HEALTHCARE

EDITORIAL: Private hospitals have jumped the gun on NHIF

Private hospitals are the greatest beneficiaries of the NHIF they now shamelessly threaten

In Summary

• The NHIF management should not relent.

• Taxpayer money shouldn't be donated to private hospitals and doctors out to fleece the sick.

A child holds a copy of their parent's NHIF card
HEALTH COST A child holds a copy of their parent's NHIF card
Image: FREDRICK OMONDI

Private hospitals, driven by profit more than the care of the sick and the ailing, have, as is to be expected, jumped the gun.

The Kenya Association of Private Hospitals has brazenly announced its members will not treat sick people carrying the National Hospital Insurance Fund cards starting Tuesday.

They have jumped the gun because the talks that should lead to an amicable resolution on reasonable rates proposed by NHIF for select procedures – which they oppose — have not been exhausted.

For instance, NHIF proposed Sh40,000 as the total cost (including doctors’ fee) for the surgical removal of an appendix.

But the private hospitals believe anything between Sh60,000-Sh120,000 is what should make them happy.

Is it any wonder that thousands of sick Kenyans troop to India each year in search of affordable medical care?

Regrettably, private hospitals are the greatest beneficiaries of the very NHIF they now shamelessly threaten and by extension the sick.

Out of the Sh37 billion paid to hospitals by the NHIF in 2019, private hospitals pocketed Sh22 billion.

Public hospitals got only Sh7 billion, while faith-based hospitals got Sh8 billion.

It is obvious a large number of private hospitals would be dead if NHIF switched off their oxygen.

The NHIF management should not relent. Taxpayer money should not be donated to private hospitals and doctors out to fleece the sick.

* _Problem A_
Extract everything in the NHIF editorial from "For instance, NHIF" down to "got Sh8 billion.".
* _Problem B_
Answer these questions from the NHIF editorial:
(i) What total cost did NHIF propose for the surgical removal of an appendix?
(ii) How much did public hospitals get from NHIF in 2019?
(iii) Which body announced that its members will not treat people carrying NHIF cards?
* _Problem C_
Say whether each statement agrees with the NHIF editorial, and quote the words that decide it:
(i) Faith-based hospitals received more NHIF money in 2019 than public hospitals did.
(ii) The private hospitals' refusal to treat NHIF card holders starts on Monday.
(iii) The talks on the rates proposed by NHIF have been exhausted.

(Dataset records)

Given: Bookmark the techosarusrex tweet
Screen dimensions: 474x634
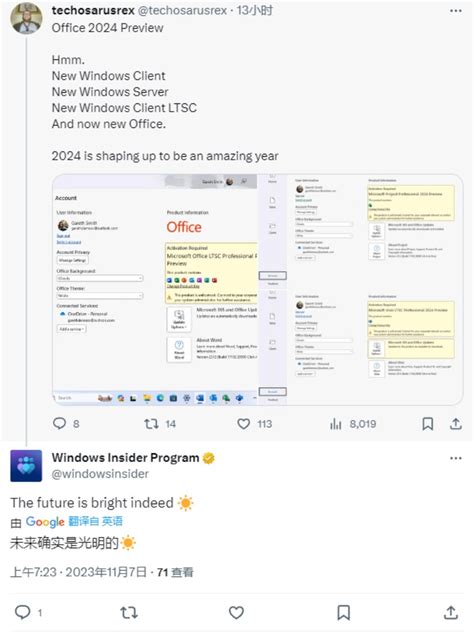Looking at the screenshot, I should (x=427, y=424).
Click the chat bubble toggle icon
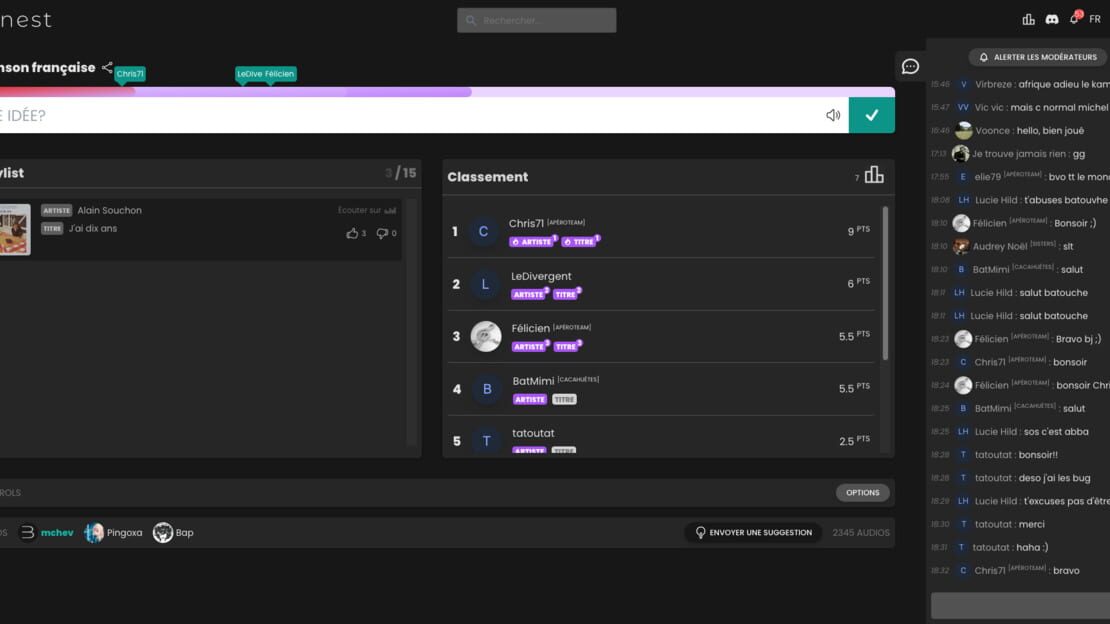This screenshot has width=1110, height=624. point(910,67)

* _Task response A_
For instance, NHIF proposed Sh40,000 as the total cost (including doctors’ fee) for the surgical removal of an appendix.

But the private hospitals believe anything between Sh60,000-Sh120,000 is what should make them happy.

Is it any wonder that thousands of sick Kenyans troop to India each year in search of affordable medical care?

Regrettably, private hospitals are the greatest beneficiaries of the very NHIF they now shamelessly threaten and by extension the sick.

Out of the Sh37 billion paid to hospitals by the NHIF in 2019, private hospitals pocketed Sh22 billion.

Public hospitals got only Sh7 billion, while faith-based hospitals got Sh8 billion.

* _Task response B_
(i) Sh40,000, including doctors' fee.
(ii) Sh7 billion.
(iii) The Kenya Association of Private Hospitals.

* _Task response C_
(i) Yes: "Public hospitals got only Sh7 billion, while faith-based hospitals got Sh8 billion."
(ii) No: "its members will not treat sick people carrying the National Hospital Insurance Fund cards starting Tuesday."
(iii) No: "which they oppose — have not been exhausted."